Letter to the Editor published in the Victoria Times Colonist, 26 July 2004
Re: “Ottawa should invest in the West,” July 15.
As a trained historian, I would like to clarify a recent editorial on the pattern of economic development in B.C. From a historical standpoint, investment in infrastructure offers no panacea for economic success. Nor does the exploitation of new resources.
Billions of dollars in public funds have built up our rail, road and energy infrastructure. However, as the editorial points out, resource communities suffer from staggering levels of poverty, unemployment and related social ills. At Port Hardy, a clear majority of people are without regular work.
This is not due to a lack of resources. Billions of board feet of lumber, billions of tonnes of coal, iron and other minerals, billions of fish, have been extracted from our land and waters. A tremendous amount of wealth has been produced through the extraction of natural resources, and yet our resource communities remain impoverished.
Premier Gordon Campbell and his cohorts are misguided when they call for public-private investment in transportation infrastructure and the opening up of oilwells on our fragile coastline. The problem is not a scarcity of resources or infrastructure but an imbalance in how resources are distributed.
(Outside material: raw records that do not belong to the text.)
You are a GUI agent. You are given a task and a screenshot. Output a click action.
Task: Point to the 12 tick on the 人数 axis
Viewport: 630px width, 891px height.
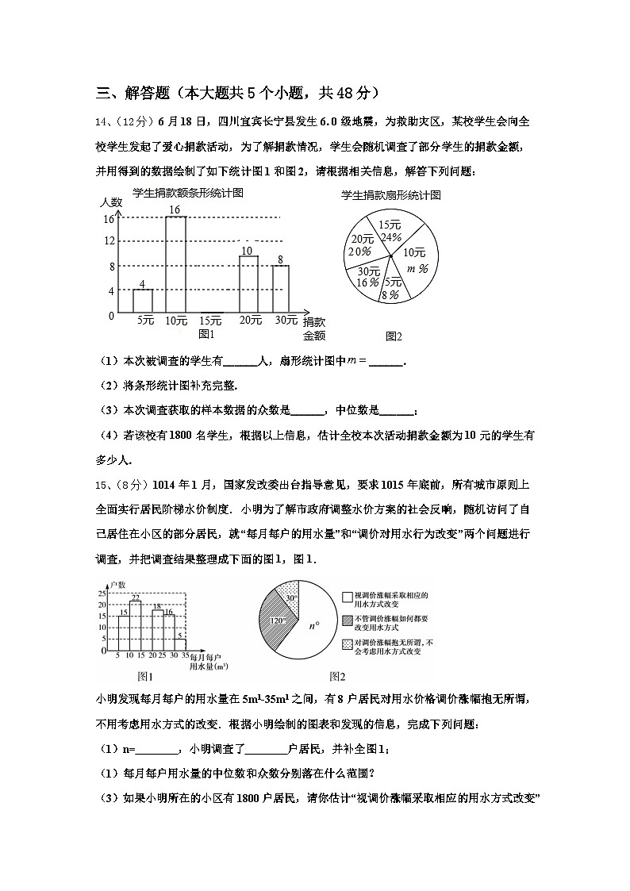110,241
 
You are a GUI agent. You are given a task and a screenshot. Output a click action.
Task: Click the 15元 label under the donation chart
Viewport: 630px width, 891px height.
210,321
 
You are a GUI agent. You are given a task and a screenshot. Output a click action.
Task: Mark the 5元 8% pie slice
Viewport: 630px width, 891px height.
391,286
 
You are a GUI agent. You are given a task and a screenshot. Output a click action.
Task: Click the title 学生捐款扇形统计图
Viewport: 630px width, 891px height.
390,195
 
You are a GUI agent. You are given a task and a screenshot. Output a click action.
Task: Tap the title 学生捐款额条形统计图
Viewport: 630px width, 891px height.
188,193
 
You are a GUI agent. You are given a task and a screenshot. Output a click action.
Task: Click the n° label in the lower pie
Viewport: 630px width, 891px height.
314,625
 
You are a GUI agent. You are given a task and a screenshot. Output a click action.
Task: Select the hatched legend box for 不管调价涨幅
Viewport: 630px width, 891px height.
348,620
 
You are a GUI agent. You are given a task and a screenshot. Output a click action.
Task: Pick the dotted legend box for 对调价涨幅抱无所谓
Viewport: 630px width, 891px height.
348,646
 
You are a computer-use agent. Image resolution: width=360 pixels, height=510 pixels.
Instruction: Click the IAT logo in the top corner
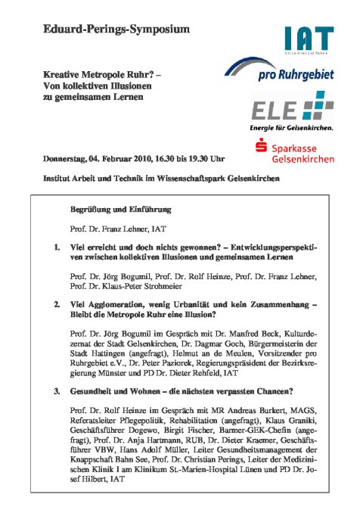tap(309, 38)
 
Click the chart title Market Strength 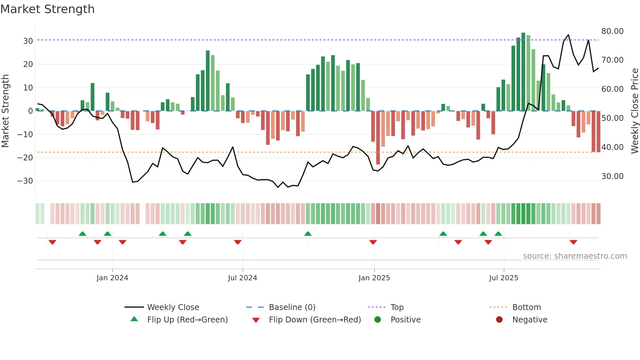point(47,9)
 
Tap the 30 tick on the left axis point(28,41)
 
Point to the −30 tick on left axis point(25,181)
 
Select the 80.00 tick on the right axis point(612,31)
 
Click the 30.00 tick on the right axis point(612,176)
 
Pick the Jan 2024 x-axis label point(112,278)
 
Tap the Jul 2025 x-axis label point(504,278)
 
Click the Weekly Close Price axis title point(634,111)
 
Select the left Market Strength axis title point(5,111)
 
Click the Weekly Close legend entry point(173,307)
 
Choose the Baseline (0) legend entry point(292,307)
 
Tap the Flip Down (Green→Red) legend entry point(314,320)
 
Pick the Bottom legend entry point(526,307)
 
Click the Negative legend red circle point(499,320)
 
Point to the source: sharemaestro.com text point(575,256)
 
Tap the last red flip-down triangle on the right point(573,242)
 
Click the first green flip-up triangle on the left point(83,234)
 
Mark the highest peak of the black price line point(568,35)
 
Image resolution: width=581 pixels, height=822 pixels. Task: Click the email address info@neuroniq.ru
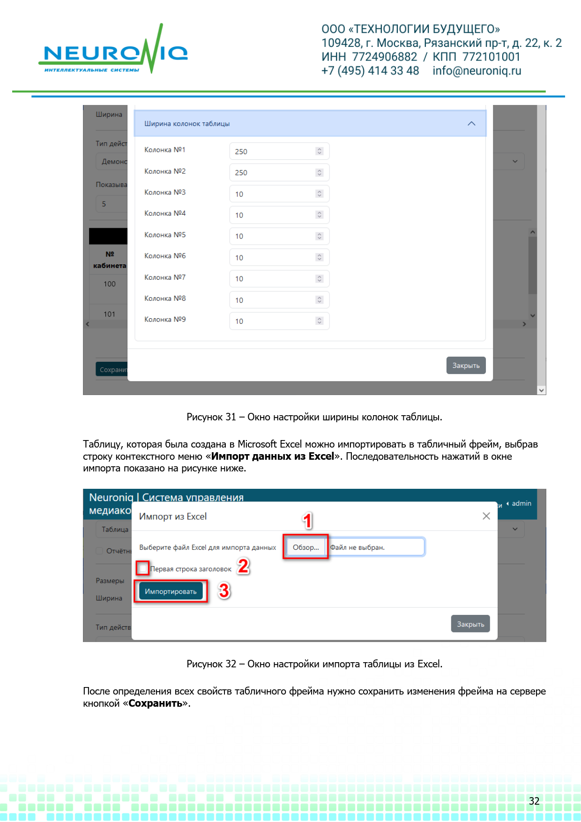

If our existing resource base was used wisely, and the fruits distributed fairly, there would be enough work for everyone. Tenure in our forests and fisheries could be held by communities, rather than corporations, with greater potential for value-added and related economic benefits. Environmental stewardship could be incorporated into community decision-making, rather than dismissed by external shareholders.
Such a model of economic development is possible. It is being practised in communities such as Revelstoke, Canoe and Mission. But don’t expect Campbell to tell you about it.